Understanding cattle behavior is crucial in working livestock, Gill says. Mastering that understanding can be used to a producer’s advantage while moving an anxious herd through chutes, sweeps, tubs and alleys during sorting, loading and transportation. It’s particularly true when the process is unfamiliar to the cattle.
Johnson is the first to hail the benefits of proper livestock handling. Prior to implementing Gill’s techniques, he witnessed first-hand how moving excited cattle through a corral system can quickly go awry and reduce efficiencies. Low-stress handling actually results in “a lot less yelling,” Johnson said.
“There are fewer injuries, too,” Johnson said. “Who hasn’t been kicked or run over at one time or another.
Teaching Gill’s low-stress livestock techniques is of practical importance to growers, producers and ranchers, according to MFA Strategic Feed Specialist Mike Spidle. In fact, the Midwest-based regional farm supply and marketing cooperative serves more than 45,000 farmers and owners in Missouri and adjacent states. MFA’s 145 Agri Services Centers, 24 locally owned affiliates and 400 independent dealers deliver products and services to help farmers succeed.
“This is a tried and true technique for improving efficiencies, reducing injuries and impacting a producer’s bottom line,” Spidle said. “It’s worth attending the demo each year to get the latest tips and techniques for success.”

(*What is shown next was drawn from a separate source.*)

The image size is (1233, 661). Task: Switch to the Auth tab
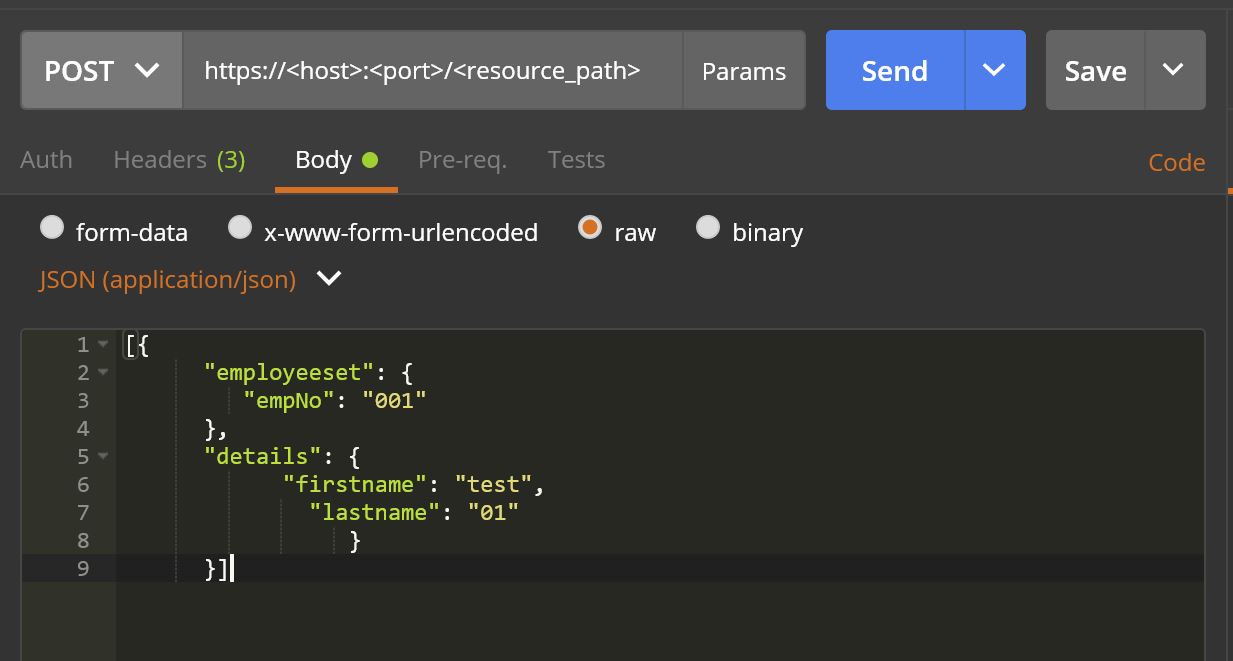click(x=46, y=160)
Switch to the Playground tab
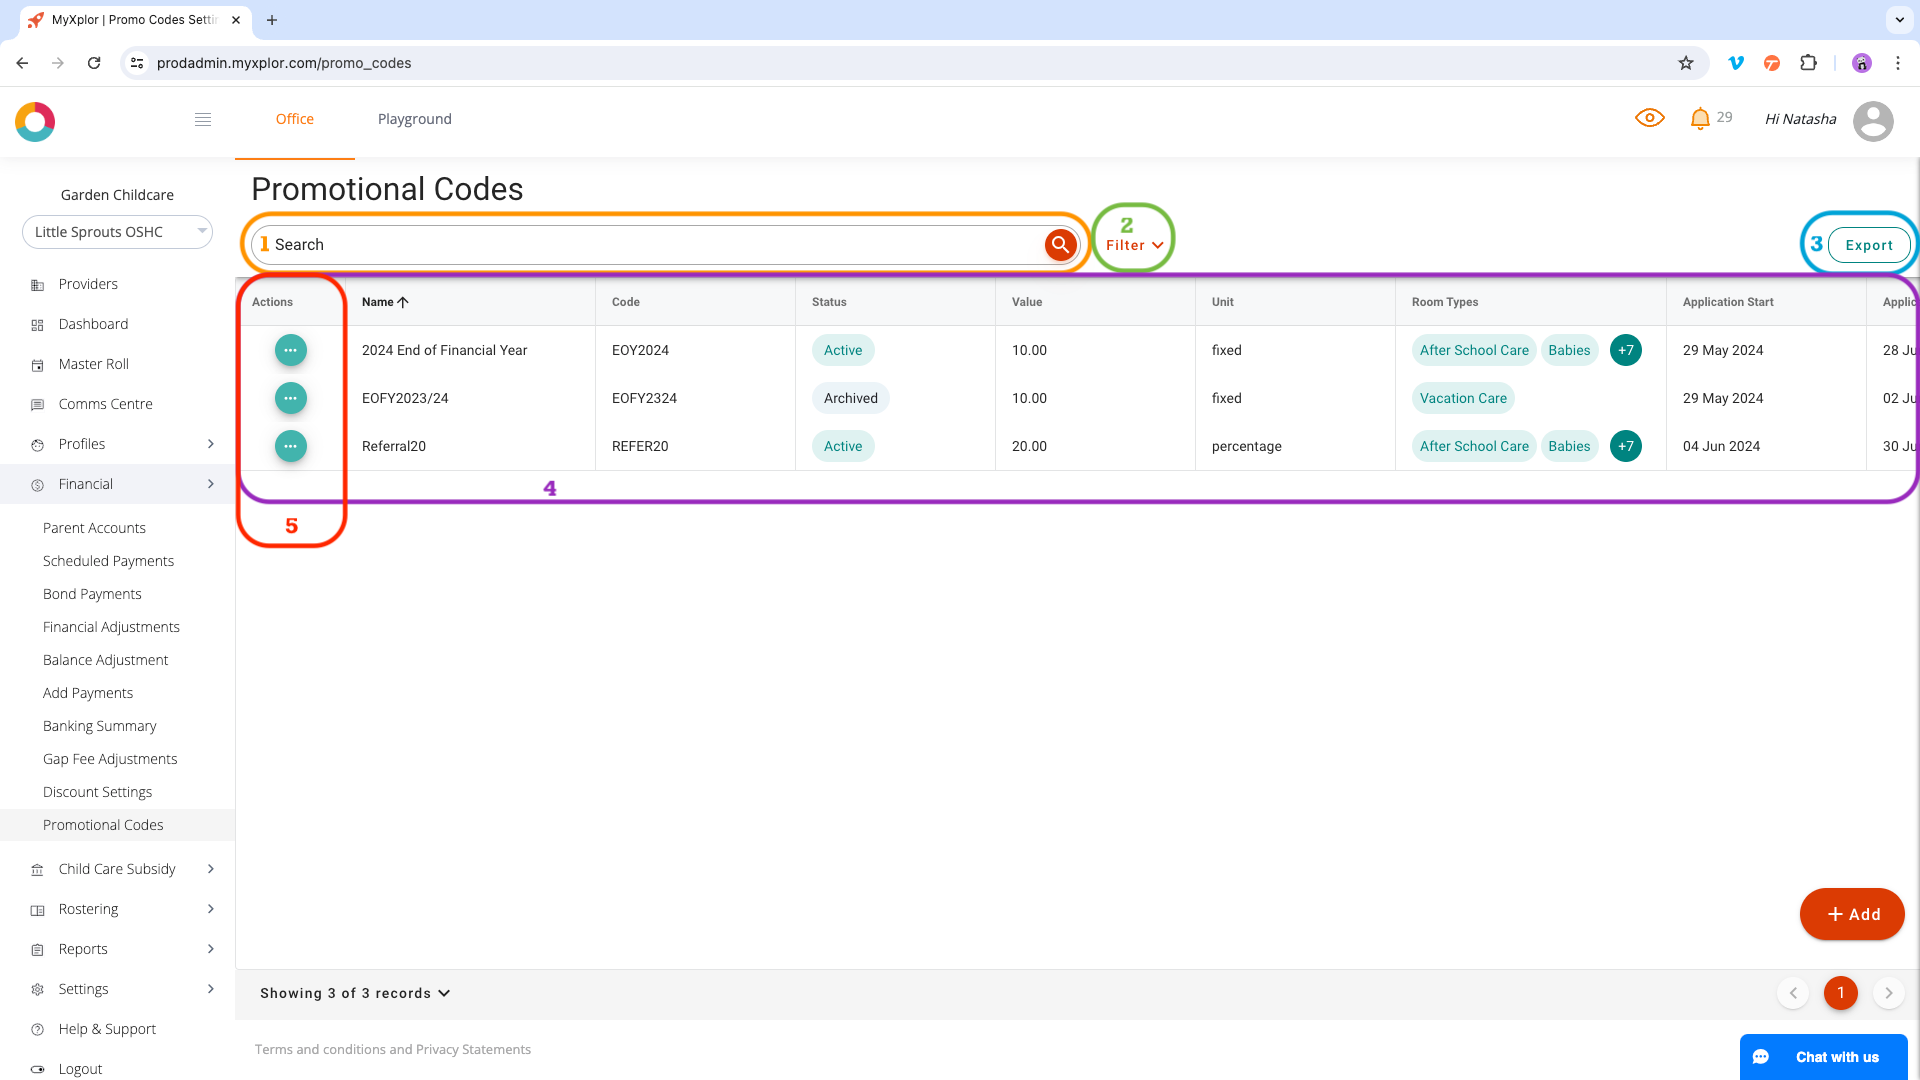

Gill will deliver a wide range of tips that he says can be applied immediately or incrementally over time. In some instances, it could take several years to fully train the entire farm staff. And it requires practice, Gill said.
Gill has been providing technical expertise to livestock producers in beef cattle nutrition, management and livestock handling techniques for nearly a quarter of a century. His tips can improve cattle performance, health and even handler safety.
Similarly, MFA is committed to improving livestock management. MFA developed technology to help producers raise healthy livestock with little or no antibiotic use. Its Shield Technology comes standard in many of MFA’s feed products. Shield Technology is all natural and helps control oxidative stress in livestock. MFA has seen all livestock species benefit from the product.